Watching a robotic-assisted surgery live on their computer screens was clearly not a typical day in class for these approximately 150 New Jersey middle school students. As they followed the surgeon’s skillful removal of a tumor, some covered their faces, occasionally peeking through their fingers. Others stared in astonishment. All of them furiously typed in the chat during this virtual event — their comments went something like this:
“That is so amazing!” “I think I’ve lost my appetite.” “I didn’t know robots could do that!” “How can I become a scientist?”
The event was part of a two-day workshop hosted by two of the Bristol Myers Squibb’s People and Business Resource Groups (PBRGs) – B-NOW (Bristol Myers Squibb Network of Women) and BOLD (Black Organization for Leadership and Development) – in partnership with New Jersey’s Liberty Science Center.
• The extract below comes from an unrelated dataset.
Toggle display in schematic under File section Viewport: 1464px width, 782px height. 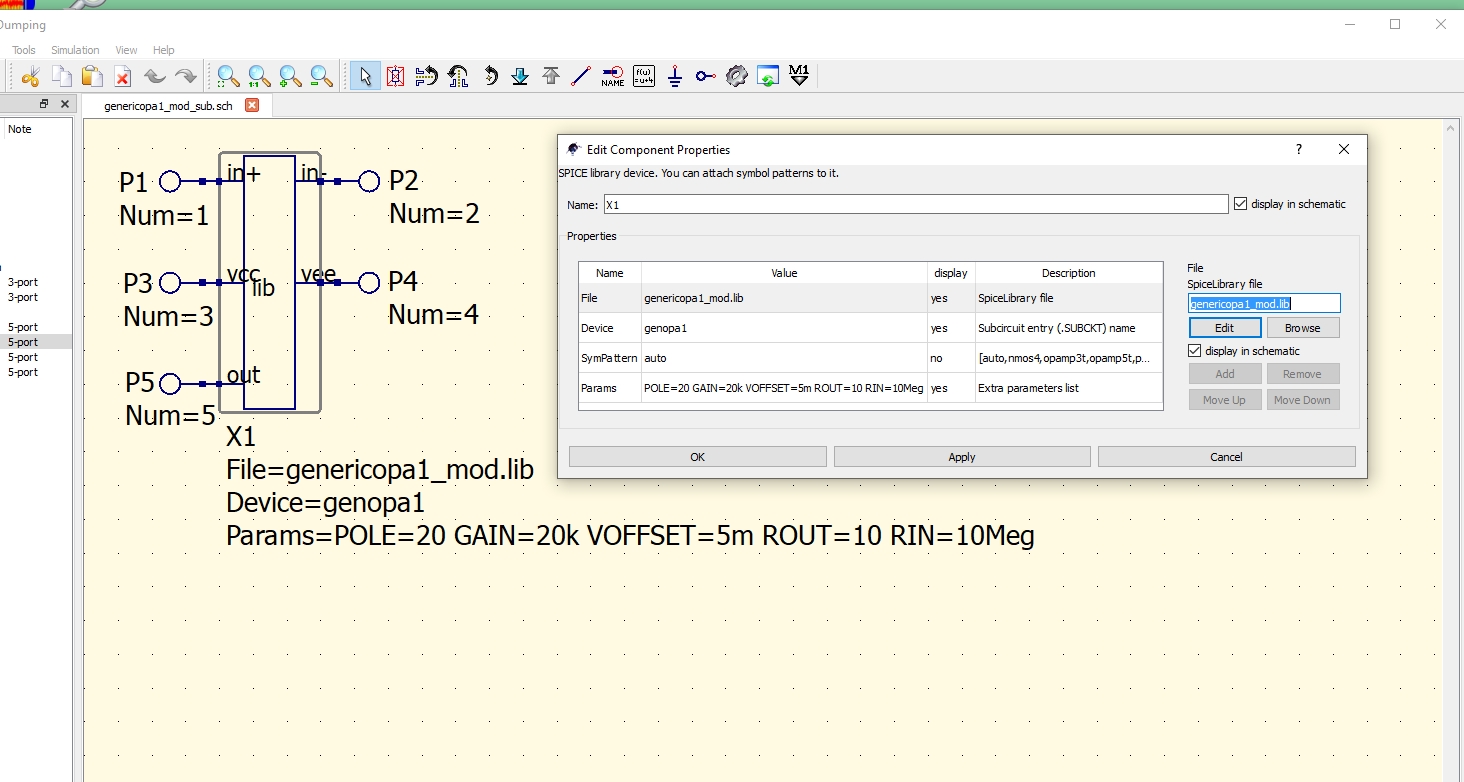pos(1194,350)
After wowing (or grossing out) the students with the live surgery, company volunteers showed them some of the ways in which robotics and automation are used at to make medicines at Bristol Myers Squibb, remotely conduct lab experiments, and be the “eyes and ears” for the company’s scientists, chemists and engineers.
“Seeing the kids’ expressions, it was absolutely priceless,” said Maria Olu Ogunyankin, a Business Insights and Analytics (BIA) R&D scientist and B-NOW member. “For many of them, this is something they may have only ever seen in the movies.”
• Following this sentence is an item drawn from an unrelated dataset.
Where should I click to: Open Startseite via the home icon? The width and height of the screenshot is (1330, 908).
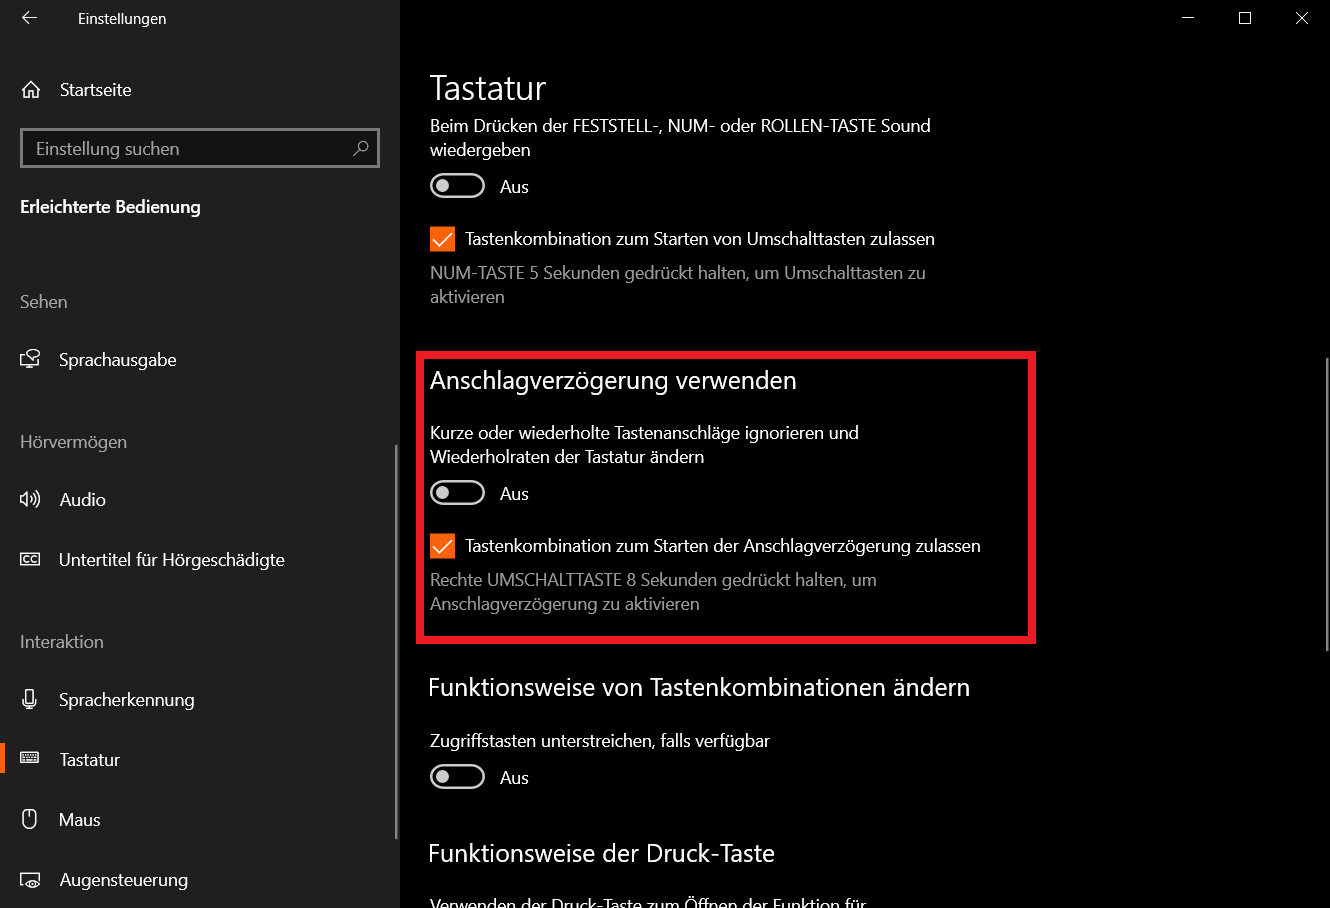click(x=31, y=90)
Bristol Myers Squibb supports a wide range of activities that target students from elementary school through graduate school, paving the way for young professionals to pursue careers in STEM and find answers to the next set of complex medical challenges. The workshop in New Jersey was one of hundreds of activities that happen throughout the year as part of the company’s commitment to STEM education and awareness. The company’s STEM program is made possible by individual volunteers, the PBRGs at different company sites, and through the company’s Community Giving and the BMS for Community initiatives.